By default, Application Center creates the Online/Offline Monitors data group. This group contains the W3SVC data collector and its threshold, which will trigger the AC.exe command line Action to set a member offline when the collector's threshold is exceeded. Conversely, when the threshold falls within operational parameters, the AC.exe action will set the member back online. If you want to configure data collectors as online/offline monitors, simply copy or move these data collectors to the Online/Offline Monitors folder. (These data collectors and their associated actions are synchronized across the cluster.)
NOTE
This data group cannot be removed. If it is deleted, the replication service will create it on the next full synchronization.
If you click on the Monitors node for a member in the console tree, the current state of the member's monitors is presented in the Monitors view. As you can see in Figure 9.8, the Monitors view provides both summary (the name, status, and last modified date for the monitor), as well as more detailed information for a specific monitor. This detailed information, displayed in the lower part, comprises the monitor's thresholds, threshold status, and threshold values (Last, Average, Minimum, and Maximum). In addition to providing a report on a member's monitors, the Monitors view also allows you to disable/enable a monitor and force an immediate evaluation of a monitor's state.

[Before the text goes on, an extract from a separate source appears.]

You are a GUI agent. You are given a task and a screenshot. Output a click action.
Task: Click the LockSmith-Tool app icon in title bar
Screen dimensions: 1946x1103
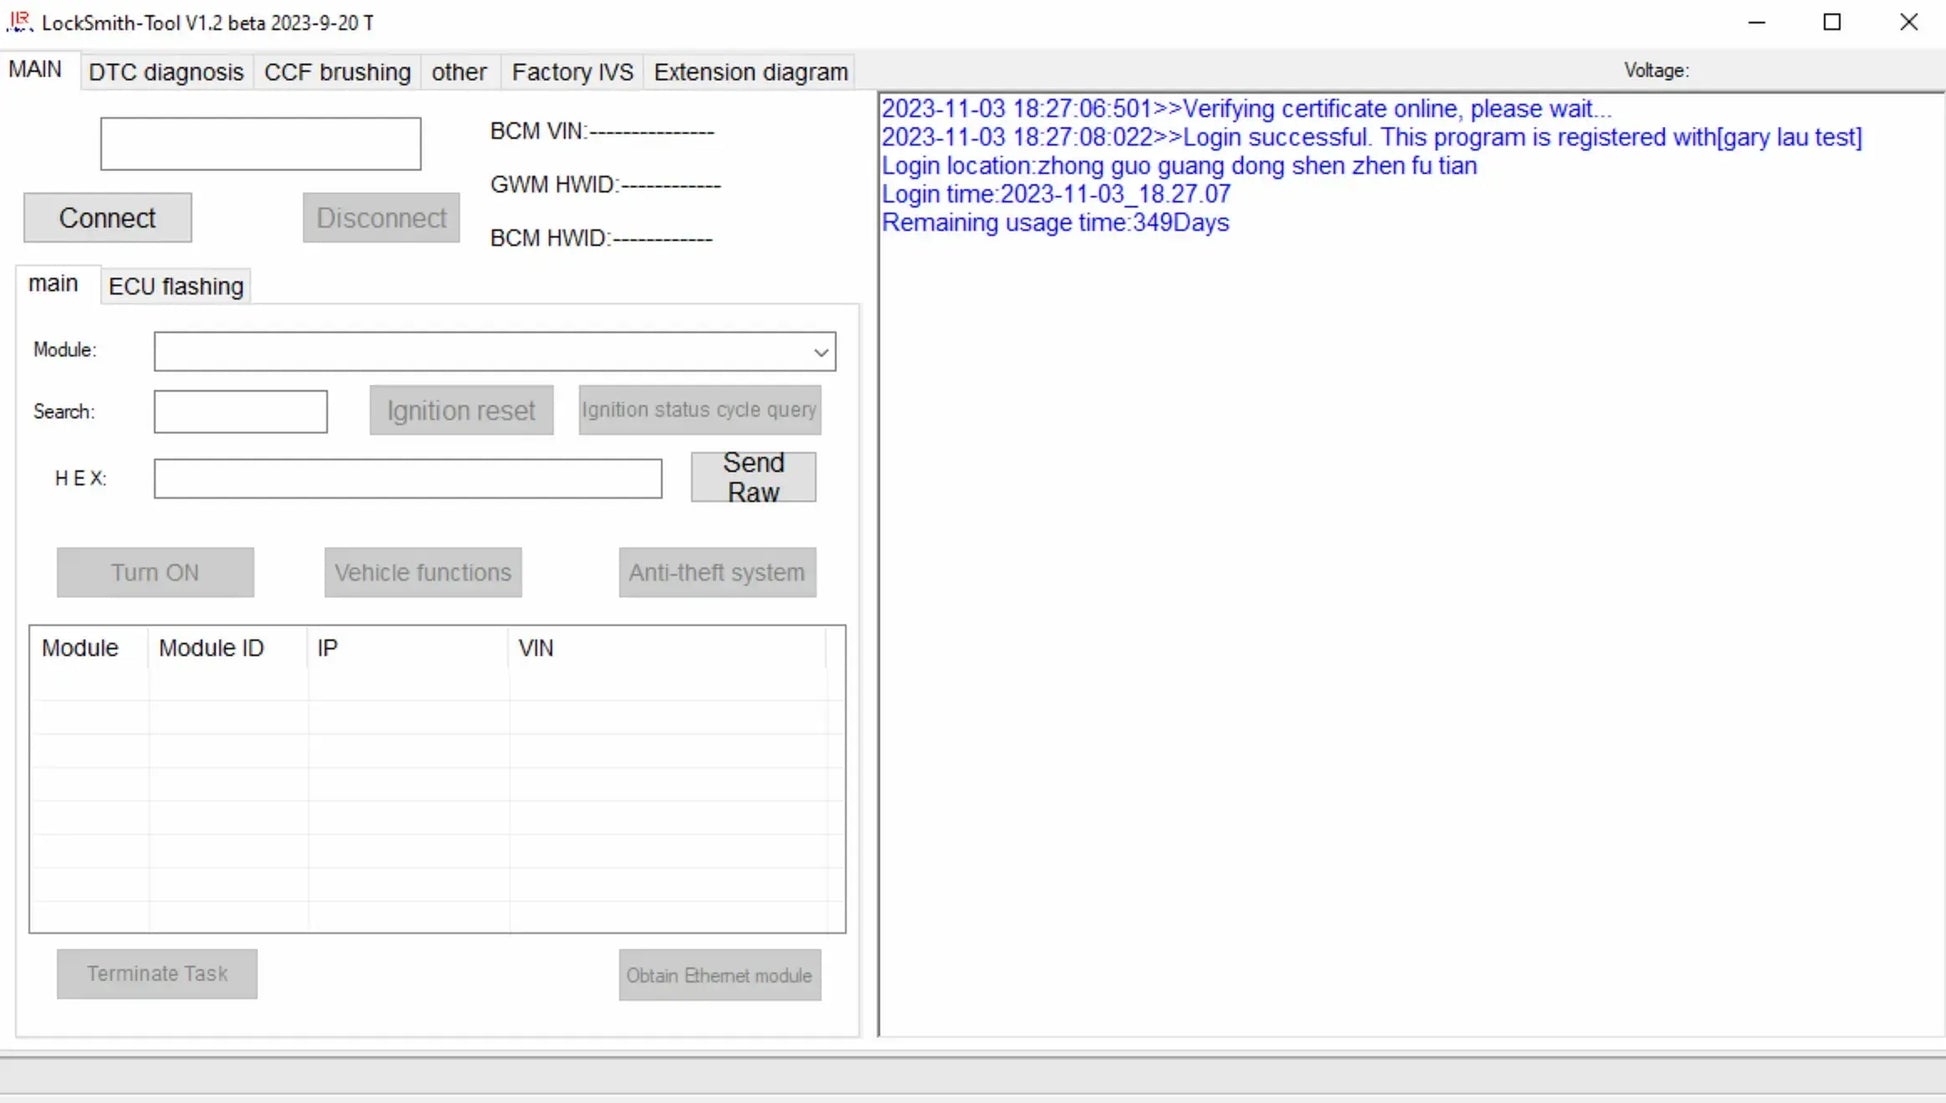coord(19,21)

Figure 9.8 Monitors view for a cluster member
If you look at the Synchronization Session Failure monitor in the upper part of the details pane shown in Figure 9.8, you'll see that its current status is Collecting. By design, the default event-driven monitors might remain in a collecting state.
Because their threshold is set for a specific condition, these monitors will continue collecting until a specific EventID or Type is received. When this condition is met, the monitor is put into a Critical state and will stay there until the threshold condition no longer exists, at which point the monitor returns to normal. The collecting state should be considered Ok.

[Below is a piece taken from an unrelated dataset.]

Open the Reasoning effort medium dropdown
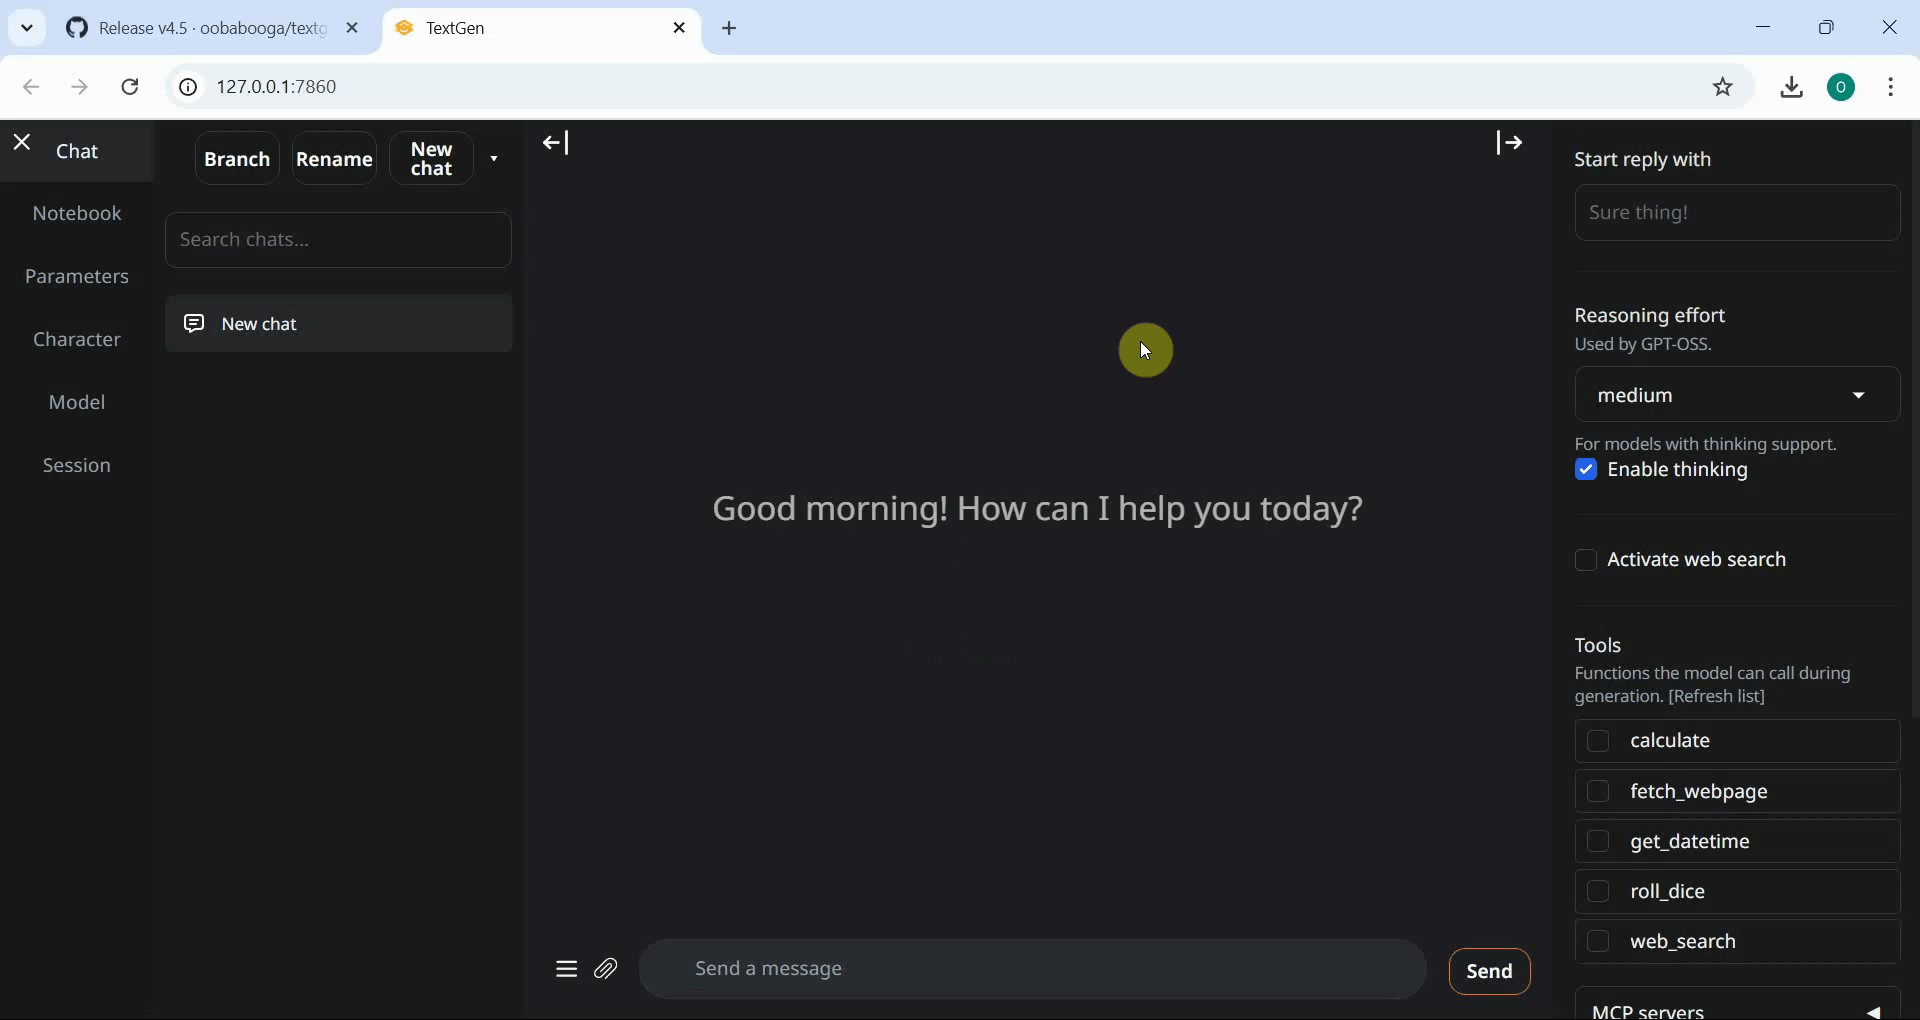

A good example of this continuous collecting state is the Request Forwarding monitor. This monitor listens for events from the MicrosoftAC_RequestForwarding_Initialize_Event class, which is a container class for seven events. The first six of these events are represent a failure condition; the seventh is the Request Forwarder started event. The events in this class are:
There is one threshold for this class, the property Type = 1, which is an error event. The data collector stays in the collecting state until it receives an event in this class. When an error event comes in, the monitor turns Critical until its state changes, at which time the system will automatically reset its status to Ok. After the reset, the monitor receives the MicrosoftAC_RequestForwarding_Initialize_Started_Event event, which is not an error event, and then collection resumes. The monitor will also go to Ok if the started event is received first.